# Restaurant Revenue Prediction

In fair Kaggle, where we lay our scene,  
Two datasets merge, their features yet unseen.  
Through Random Forest's mighty algorithm's grace,  
Restaurant revenues find their rightful place.  
With dates transformed and categories made clear,  
The model learns what profits may appear.  
Thus trained on truth, it doth predict with care,  
What fortunes future venues might declare.

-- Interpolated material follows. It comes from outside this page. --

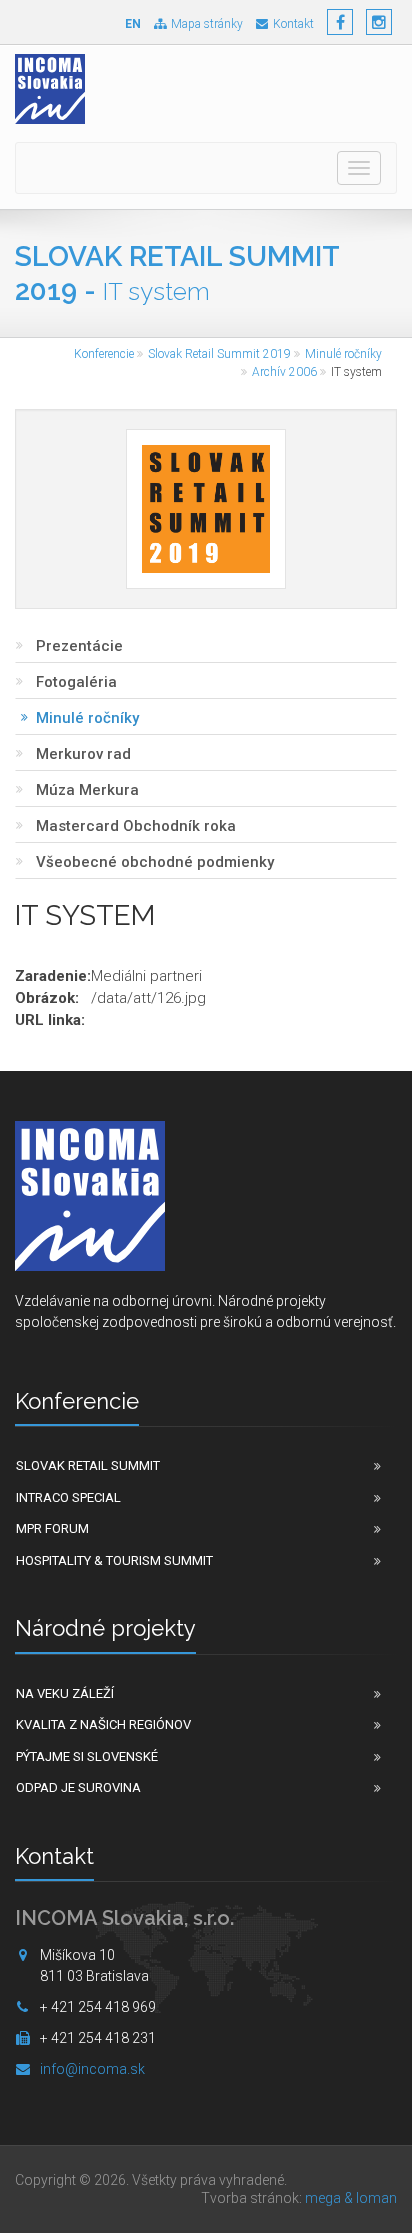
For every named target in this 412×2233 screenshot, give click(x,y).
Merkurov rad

Dataset: https://www.kaggle.com/competitions/restaurant-revenue-prediction/data

Hugging Face: https://huggingface.co/spaces/alperugurcan/Restaurant-Revenue-Prediction


In [4]:
import pandas as pd
import numpy as np
from sklearn.ensemble import RandomForestRegressor

test = pd.read_csv('/kaggle/input/restaurant-revenue-prediction/test.csv.zip')
train = pd.read_csv('/kaggle/input/restaurant-revenue-prediction/train.csv.zip')

test_ids = test['Id']

test['revenue'] = np.nan

train = train[train['revenue'] < 16000000]

combined = pd.concat([train, test], axis=0, ignore_index=True)

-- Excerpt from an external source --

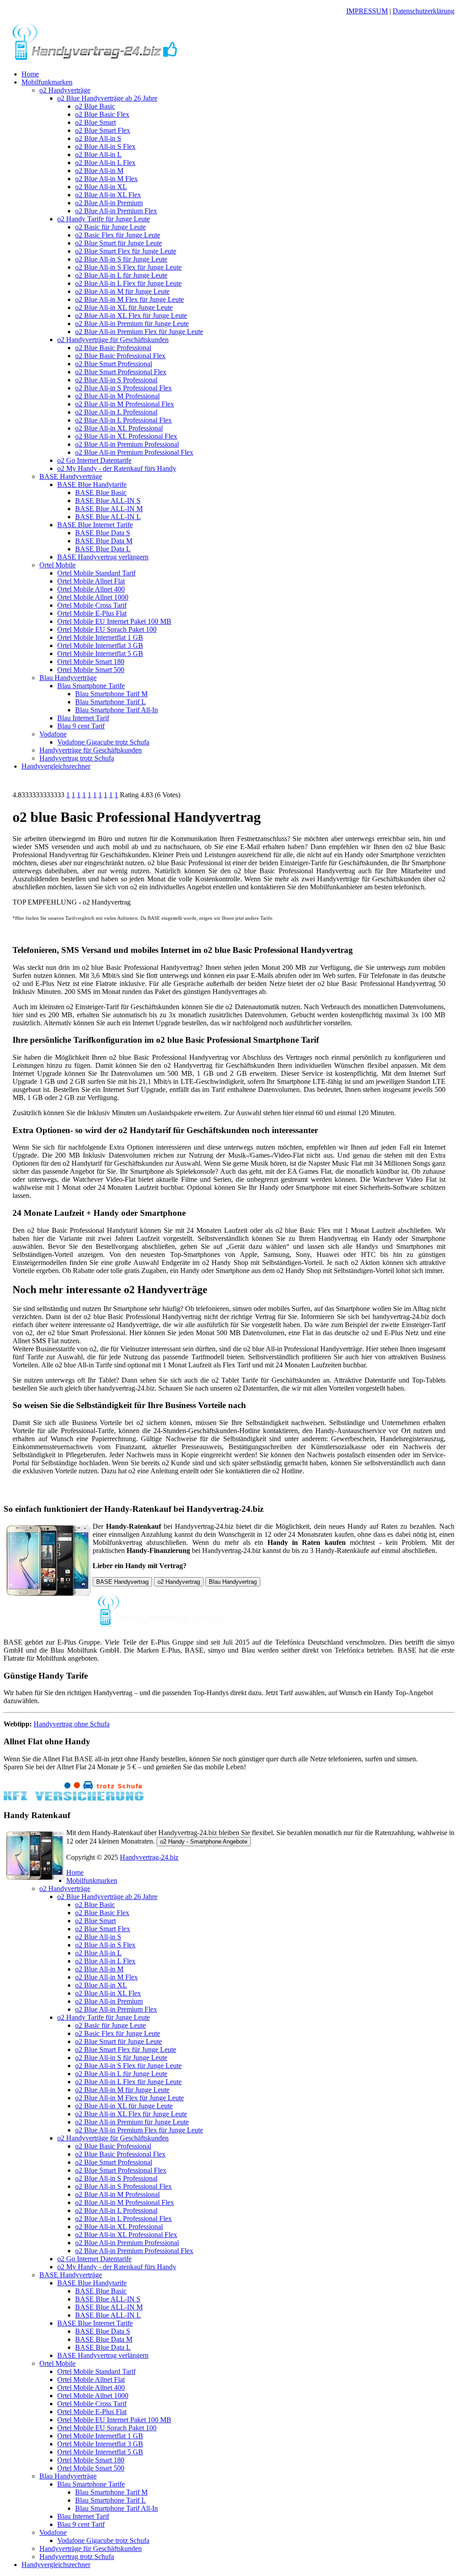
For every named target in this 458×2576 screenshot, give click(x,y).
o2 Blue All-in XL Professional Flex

date_column = [col for col in combined.columns if 'date' in col.lower() or 'open' in col.lower()][0]
combined['date'] = pd.to_datetime(combined[date_column])
combined['day'] = combined['date'].dt.day
combined['month'] = combined['date'].dt.month.astype('category')
combined['year'] = combined['date'].dt.year.astype('category')

end_date = pd.to_datetime('2020-08-13')
combined['days'] = (end_date - combined['date']).dt.days

columns_to_drop = ['Id', date_column, 'date']
combined = combined.drop(columns=columns_to_drop)

categorical_columns = combined.select_dtypes(include=['object', 'category']).columns
combined = pd.get_dummies(combined, columns=categorical_columns)

train_final = combined[~combined['revenue'].isna()]
test_final = combined[combined['revenue'].isna()].drop(columns=['revenue'])

np.random.seed(17)
X = train_final.drop('revenue', axis=1)
y = train_final['revenue']

rf_model = RandomForestRegressor(random_state=17)
rf_model.fit(X, y)

predictions = rf_model.predict(test_final)
submission = pd.DataFrame({
    'Id': test_ids,
    'Prediction': predictions
})

submission.to_csv('submission.csv', index=False)

In [10]:
import joblib
joblib.dump(rf_model, 'restaurant_revenue_model.joblib')

['restaurant_revenue_model.joblib']